Fahim and I went out today.
We went to Pettah market to buy elephant hats.
The somewhat short-ish version of the story is that I started using the elephant hat my sister and brother-in-law got me as a writing hat. And in the July BIW, it helped me write 210 pages in a novel in one week – huge accomplishment!
So I told my writing groups about the hat, and there was such a furor over the hat, and people wanting it, that in the writing group I co-moderate, I put up elephant hats as a reward for our challenges. And people wanted them. Oh, did they want them!
So I have a firm order for four, and since there’s probably going to be at least one more who wants it, I got five.
Yep, that’s right, five elephant hats.
So we go to Pettah, find a stall with the right kind of leather elephant stuff, and ask for hats. It took a while before they finally bring us the right elephant hats, and then they demand Rs. 1850. Kim and Dru paid Rs. 500, so they’re probably worth half that, but they’ll never let white people get the price down as low as it should go. No, they refuse. There is so definitely one price range of prices for foreigners, and another for locals.
Anyway, Fahim bargains the seller down from Rs.1850 to Rs.480 (the hats were worth Rs. 300-400 each, according to Mervyn, our trishaw driver). I was the one who wanted them, and I was ready to walk off, which is, of course, the only way to bargain. You have to be prepared to walk away, and more importantly, you actually have to do that, or they’ll gouge gouge gouge.
The first time we walked away, we told them that our friends had paid Rs. 300, and they were demanding Rs. 1850 and wouldn’t go any lower. Look at the craftsmanship! Obviously the hat your friends got wasn’t as good. No, no, it’s the exact same hat. No differences. No, it can’t be. We couldn’t possibly go below Rs. 1850 – we’d be bankrupted.
Walk away. What’s your highest price? Your absolute highest price? Fahim tells them he could go as high as Rs. 400. No, no, be fair, man, what’s your absolutely highest price? We could go as low as Rs. 600. That’s a fair price.

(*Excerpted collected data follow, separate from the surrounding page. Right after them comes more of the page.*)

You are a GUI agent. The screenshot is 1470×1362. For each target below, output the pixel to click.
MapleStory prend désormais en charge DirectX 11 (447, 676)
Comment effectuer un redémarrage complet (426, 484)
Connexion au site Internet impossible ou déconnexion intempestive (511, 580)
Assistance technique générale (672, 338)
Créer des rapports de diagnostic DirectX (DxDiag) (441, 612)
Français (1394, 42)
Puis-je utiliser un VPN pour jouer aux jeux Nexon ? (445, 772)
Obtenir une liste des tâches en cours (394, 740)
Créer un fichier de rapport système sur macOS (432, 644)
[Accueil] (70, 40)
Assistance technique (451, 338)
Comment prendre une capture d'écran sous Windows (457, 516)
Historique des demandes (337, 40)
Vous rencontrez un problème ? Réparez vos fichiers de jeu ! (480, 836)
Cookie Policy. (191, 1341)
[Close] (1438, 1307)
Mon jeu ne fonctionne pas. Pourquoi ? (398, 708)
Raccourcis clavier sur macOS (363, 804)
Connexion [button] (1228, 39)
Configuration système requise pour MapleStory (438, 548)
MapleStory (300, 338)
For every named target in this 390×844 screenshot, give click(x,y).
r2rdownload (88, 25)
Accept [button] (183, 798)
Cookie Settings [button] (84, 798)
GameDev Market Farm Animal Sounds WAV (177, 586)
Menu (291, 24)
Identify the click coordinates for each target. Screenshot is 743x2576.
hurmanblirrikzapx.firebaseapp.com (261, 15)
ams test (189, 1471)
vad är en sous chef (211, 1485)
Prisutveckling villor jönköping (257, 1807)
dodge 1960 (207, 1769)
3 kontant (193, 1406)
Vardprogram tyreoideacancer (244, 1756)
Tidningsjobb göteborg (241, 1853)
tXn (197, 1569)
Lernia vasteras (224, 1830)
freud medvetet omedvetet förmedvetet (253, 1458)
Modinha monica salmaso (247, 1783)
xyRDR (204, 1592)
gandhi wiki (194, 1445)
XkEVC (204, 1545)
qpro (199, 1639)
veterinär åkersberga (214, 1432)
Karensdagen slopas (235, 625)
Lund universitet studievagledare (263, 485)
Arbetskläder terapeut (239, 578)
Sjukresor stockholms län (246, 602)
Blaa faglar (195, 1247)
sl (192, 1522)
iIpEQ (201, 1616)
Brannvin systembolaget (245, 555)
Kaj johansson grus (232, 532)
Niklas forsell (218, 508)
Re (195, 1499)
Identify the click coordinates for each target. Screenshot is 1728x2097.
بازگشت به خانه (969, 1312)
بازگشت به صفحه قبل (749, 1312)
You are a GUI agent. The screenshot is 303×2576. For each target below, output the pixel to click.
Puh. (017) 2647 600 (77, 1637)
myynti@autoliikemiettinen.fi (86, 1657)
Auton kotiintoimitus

No budging. We walk away. We get about ten or fifteen feet, they stop us. No, no, what’s your absolute highest price? We told you, Rs. 400. No, no, that’s highway robbery. We’re poor. We can sell this to you for as low as Rs. 600. We tell them no, we know it’s not worth that, we’re not going to pay that, and we walk away. I tell Fahim maybe we should just look for the tshirt I need. We get to the end of the alleyway. No, no, what’s your maximum? We can go as low as Rs. 600.
We ended up offering Rs. 450, and they asked for Rs. 480 per. We took it.
If Fahim had been by himself, it would have been different. . . White chic, high prices. Ya know?
Then we go home, and even though I brought water with us (with a packet of hydration salts mixed in), I started getting, what, heatstroke? Migraine? Same thing. Ran out of water, and usually 1 liter is enough for a couple of hours. Had to get Fahim to buy water for me on the way home, and coke, too, for the caffeine. Took my magic pill combination, came home, and zonked in the bedroom with air conditioning.
And I have zero sense of time. I thought I was up there for an hour at least – I managed to read 60 pages or so – but according to my watch, it was only ten minutes. How is that possible? Am I in some kind of a time warp or something?
Or maybe it’s the migraine affecting my ability to tell time again.
I don’t know.
If I’m actually not typing in anything resembling an actual language, I’m sorry. That sometimes happens with migraines, too.